The bank is one of thousands named in a massive data dump known as the Panama Papers, which appear to outline how Panamanian law firm Mossack Fonseca has helped countless international power brokers set up foreign corporations.
The full scale of the data has yet to be revealed. But CBC News can confirm that the documents show Canada's biggest lender used Mossack Fonseca's services to set up at least 370 such entities for its clients over the years.
There's nothing illegal about foreign incorporations, something a bank spokesman was quick to note in a request for comment from CBC News on Monday.
"There are a number of legitimate reasons to set up a holding company," Tanis Feasby said. "If we have reason to believe a client is seeking to commit a criminal [offence] by evading taxes, we would report the offence and not do business with the client."
"We have an extensive due diligence process to ensure we understand who the client is and what their intentions are, and will not proceed with a transaction until we do."
"RBC works within the legal and regulatory framework of every country in which we operate," Feasby continued. "Tax evasion is illegal, and we have established controls, policies and procedures in place to detect it and prevent it occurring through RBC. We have high standards, and our internal policies build on the regulatory requirements in each jurisdiction."
"We make sure our clients have the information they need to properly file their taxes and we advise them of their obligation to do so. We also advise them to seek independent professional tax advice."
The sheer size of the data dump — at 2.6 terabytes of data, the Panama Papers are exponentially larger than WikiLeaks' massive release of diplomatic cables in 2010 — is "striking," Christians acknowledges, considering they come from just one law firm. But, she says, they point to "something that looks like it has global proportions."

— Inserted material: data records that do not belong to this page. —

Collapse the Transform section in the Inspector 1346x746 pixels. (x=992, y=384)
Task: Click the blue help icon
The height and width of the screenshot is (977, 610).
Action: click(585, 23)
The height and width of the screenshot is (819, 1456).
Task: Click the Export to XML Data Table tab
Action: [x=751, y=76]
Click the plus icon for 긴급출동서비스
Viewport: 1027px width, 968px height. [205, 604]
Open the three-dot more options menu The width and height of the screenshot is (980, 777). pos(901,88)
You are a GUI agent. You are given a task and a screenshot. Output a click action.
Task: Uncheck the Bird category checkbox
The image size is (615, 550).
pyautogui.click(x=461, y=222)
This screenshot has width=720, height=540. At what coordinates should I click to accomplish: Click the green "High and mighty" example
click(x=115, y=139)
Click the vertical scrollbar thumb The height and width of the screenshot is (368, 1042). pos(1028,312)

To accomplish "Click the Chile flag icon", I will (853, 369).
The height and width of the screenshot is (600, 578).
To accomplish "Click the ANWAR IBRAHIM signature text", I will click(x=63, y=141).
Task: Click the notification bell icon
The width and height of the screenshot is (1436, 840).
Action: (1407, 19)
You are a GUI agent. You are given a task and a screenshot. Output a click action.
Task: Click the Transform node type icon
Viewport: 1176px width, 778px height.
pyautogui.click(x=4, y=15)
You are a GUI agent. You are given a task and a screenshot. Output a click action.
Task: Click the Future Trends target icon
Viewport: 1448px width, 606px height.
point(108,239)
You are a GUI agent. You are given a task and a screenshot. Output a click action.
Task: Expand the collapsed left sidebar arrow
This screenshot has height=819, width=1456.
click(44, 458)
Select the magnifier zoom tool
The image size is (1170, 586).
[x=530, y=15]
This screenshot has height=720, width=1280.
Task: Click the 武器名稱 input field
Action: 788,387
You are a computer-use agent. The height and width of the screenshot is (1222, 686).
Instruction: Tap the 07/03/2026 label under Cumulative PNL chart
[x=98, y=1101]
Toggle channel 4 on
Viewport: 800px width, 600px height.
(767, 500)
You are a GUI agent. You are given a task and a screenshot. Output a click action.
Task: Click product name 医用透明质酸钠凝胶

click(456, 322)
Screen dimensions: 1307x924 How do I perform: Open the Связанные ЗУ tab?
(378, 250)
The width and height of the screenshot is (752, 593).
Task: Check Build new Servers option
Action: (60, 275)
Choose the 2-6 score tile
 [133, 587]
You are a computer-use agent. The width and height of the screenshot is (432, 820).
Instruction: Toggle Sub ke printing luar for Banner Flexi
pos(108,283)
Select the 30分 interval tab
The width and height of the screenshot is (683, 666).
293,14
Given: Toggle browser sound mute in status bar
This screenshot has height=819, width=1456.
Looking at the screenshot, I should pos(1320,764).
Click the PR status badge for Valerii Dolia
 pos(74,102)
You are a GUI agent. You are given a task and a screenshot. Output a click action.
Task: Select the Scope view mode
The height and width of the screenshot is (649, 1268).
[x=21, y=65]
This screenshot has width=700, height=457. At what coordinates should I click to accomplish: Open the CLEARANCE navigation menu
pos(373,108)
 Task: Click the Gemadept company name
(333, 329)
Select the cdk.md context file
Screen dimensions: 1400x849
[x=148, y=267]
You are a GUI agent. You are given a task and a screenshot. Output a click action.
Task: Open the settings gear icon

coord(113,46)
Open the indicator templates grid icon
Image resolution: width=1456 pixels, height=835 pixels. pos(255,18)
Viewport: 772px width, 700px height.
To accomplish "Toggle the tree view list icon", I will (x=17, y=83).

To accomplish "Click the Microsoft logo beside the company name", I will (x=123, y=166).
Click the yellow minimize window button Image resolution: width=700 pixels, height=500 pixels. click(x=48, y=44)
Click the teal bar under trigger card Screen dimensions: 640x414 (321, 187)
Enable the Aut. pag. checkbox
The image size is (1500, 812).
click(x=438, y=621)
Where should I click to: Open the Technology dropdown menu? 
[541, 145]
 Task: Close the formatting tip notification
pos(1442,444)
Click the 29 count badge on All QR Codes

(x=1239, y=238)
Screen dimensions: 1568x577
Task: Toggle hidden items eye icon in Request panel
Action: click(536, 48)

Christians draws a firm line between tax avoidance and tax evasion, with the former being a valid practice but the latter in need of stamping out. The distinction between the two is admittedly hard to decipher and, as she says, "if it was easy to solve we would have solved it."
It remains to be seen if any of the documents will produce a paper trail to any illicit activity, but "if that's the case, there's a lot of parties involved in perpetuating this fraud on the public."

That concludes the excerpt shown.